Tatsächlich? Auf PZ-Nachfrage teilt das Landratsamt mit, laut Umweltamt sei die Aussage bezüglich der damaligen Analyseergebnisse richtig wiedergegeben. „Die Analysen-Ergebnisse wurden von der unteren Wasserbehörde fachtechnisch geprüft und bewertet“, schreibt die Behörde: „Sie kam zum Ergebnis, dass keine akute Gewässergefährdung zu besorgen ist.“ Aktuellere Analyseergebnisse lägen dem Umweltamt nicht vor. Für Deuß sind die Analyseergebnisse dagegen sehr beunruhigend: „Was da in dem Schlamm zu finden war, hat mich schockiert“, sagte er und erklärte, die Analysewerte lägen zum Teil deutlich höher als die Schwellenwerte.

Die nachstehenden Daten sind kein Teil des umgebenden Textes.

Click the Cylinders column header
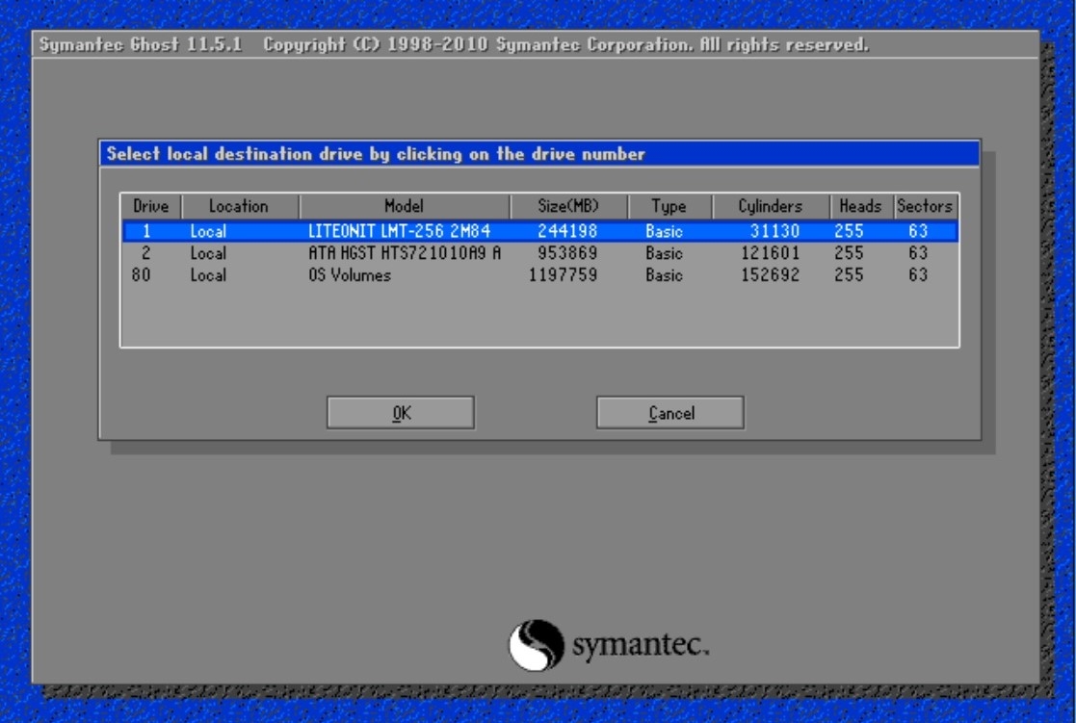The height and width of the screenshot is (723, 1076). pyautogui.click(x=771, y=206)
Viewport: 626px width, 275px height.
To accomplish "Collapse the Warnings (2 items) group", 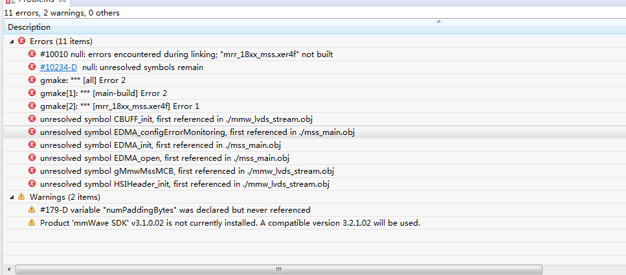I will (12, 197).
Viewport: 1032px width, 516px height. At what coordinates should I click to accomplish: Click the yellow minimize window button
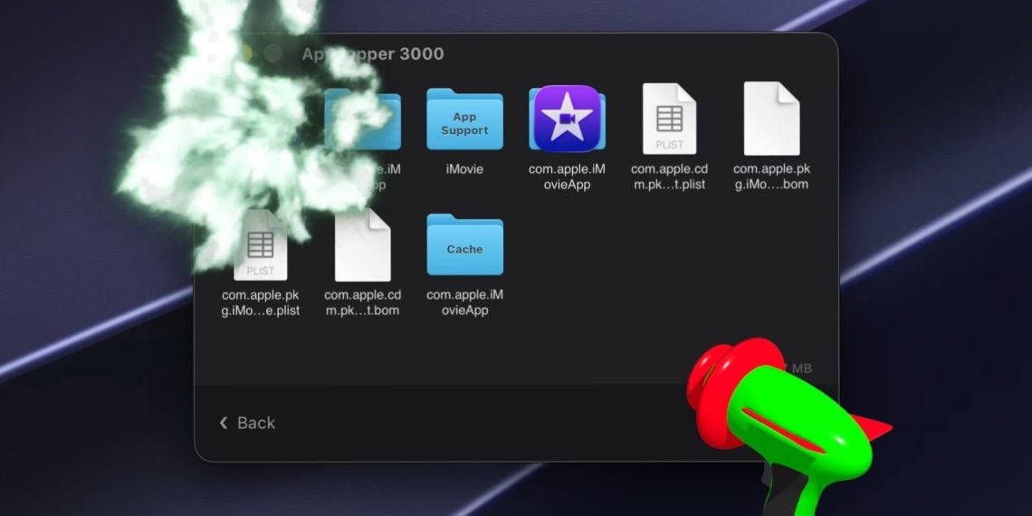pyautogui.click(x=246, y=54)
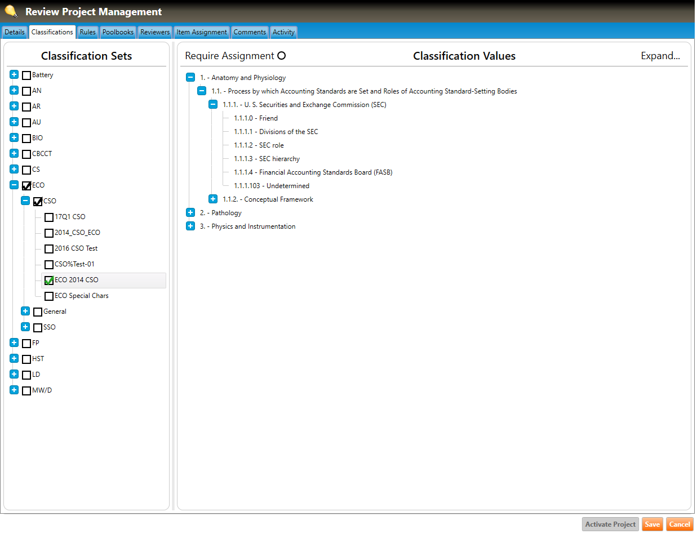Collapse the CSO subfolder node
The image size is (697, 534).
coord(25,201)
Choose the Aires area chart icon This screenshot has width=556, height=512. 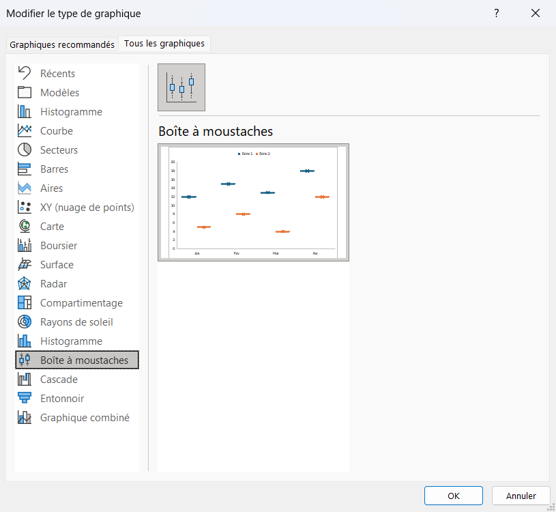(25, 188)
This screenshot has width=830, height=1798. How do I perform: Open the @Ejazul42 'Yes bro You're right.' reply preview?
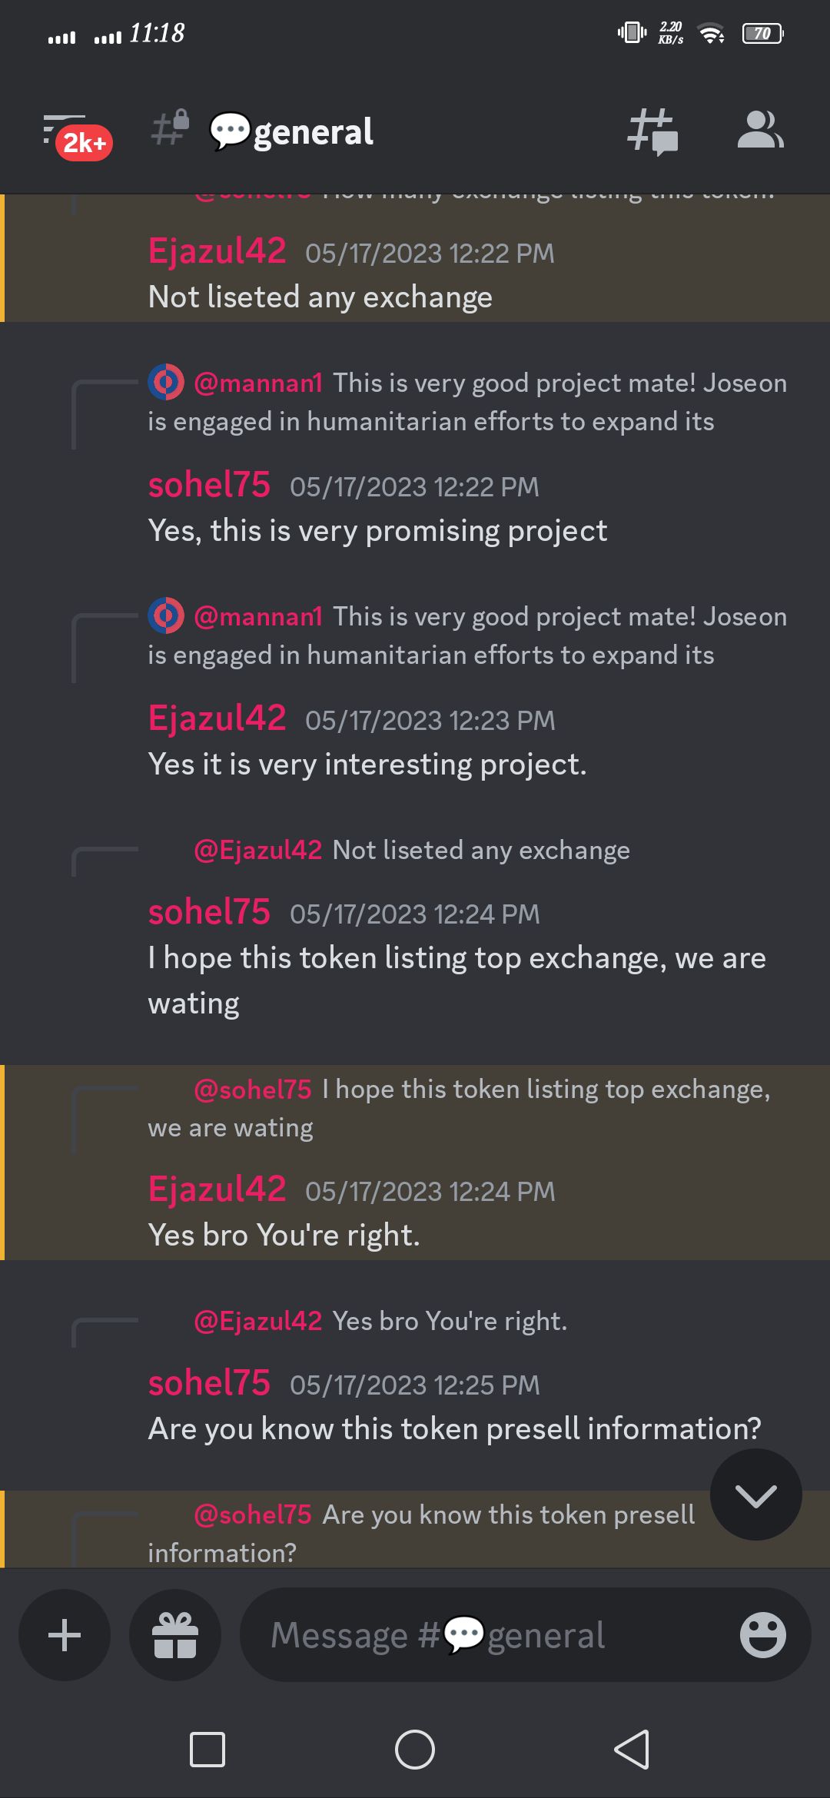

"Ich glaube, das würde uns nicht dümmer machen."

Helmut Keller (Freie Wähler) brachte einen Ortstermin ins Gespräch.

Deuß spricht von einem „Chemiecocktail ersten Grades“ und sieht ein Problem vor allem in Bezug auf den Mühlgraben und die darunter liegende Trinkwasserversorgung. Der Abwasserverband habe dafür Sorge zu tragen, dass sein Eigentum ordnungsgemäß funktioniere und der Retentionsbodenfilter eine biologische Klärung vornehmen könne. Es müsse sichergestellt werden, dass kein verschmutztes Wasser in den Mühlgraben gelange. Deuß will Antworten vom Verband: Man müsse darauf bestehen, dass es zu einem Gespräch komme. „Fragen gibt es noch und nöcher.“

Eine Einschätzung, die Fraktionskollege Björn Dost teilt: Mit seiner Antwort auf den Gemeinderatsantrag werfe der Verband mehr Fragen auf, als er beantworte. „Der Verband muss kommen und hier Rede und Antwort stehen.“ Unter anderem will Dost von ihm wissen, wie oft in dem Gebiet Untersuchungen vorgenommen werden.

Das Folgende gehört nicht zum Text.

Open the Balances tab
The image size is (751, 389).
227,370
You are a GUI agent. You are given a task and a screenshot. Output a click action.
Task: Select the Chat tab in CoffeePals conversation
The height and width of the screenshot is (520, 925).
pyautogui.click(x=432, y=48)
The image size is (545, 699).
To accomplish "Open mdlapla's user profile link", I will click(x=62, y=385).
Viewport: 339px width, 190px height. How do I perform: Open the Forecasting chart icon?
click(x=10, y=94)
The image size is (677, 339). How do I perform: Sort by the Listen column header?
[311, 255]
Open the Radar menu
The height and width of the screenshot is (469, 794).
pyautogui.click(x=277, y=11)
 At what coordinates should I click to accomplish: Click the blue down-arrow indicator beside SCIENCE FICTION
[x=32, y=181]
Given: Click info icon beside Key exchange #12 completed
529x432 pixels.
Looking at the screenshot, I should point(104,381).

Bürgermeister Norbert Holme will die Situation „da unten“ ganzheitlich betrachten und plädierte deshalb dafür, ein in Bietigheim-Bissingen ansässiges Labor mit der Probenentnahme, der Auswertung, der Bewertung und der Erläuterung der Ergebnisse im Gemeinderat zu beauftragen. Ein Vorschlag, dem der Rat einstimmig folgte. Helmut Keller (Freie Wähler) brachte einen Ortstermin ins Gespräch, bei dem sich der Gemeinderat die Gegebenheiten selbst anschaut. „Ich glaube, das würde uns nicht dümmer machen.“ Die Abwassersituation in den „Erlen“ beschäftigt den Gemeinderat schon lange – auch, weil sich dort ein Abfallentsorgungsunternehmen befindet.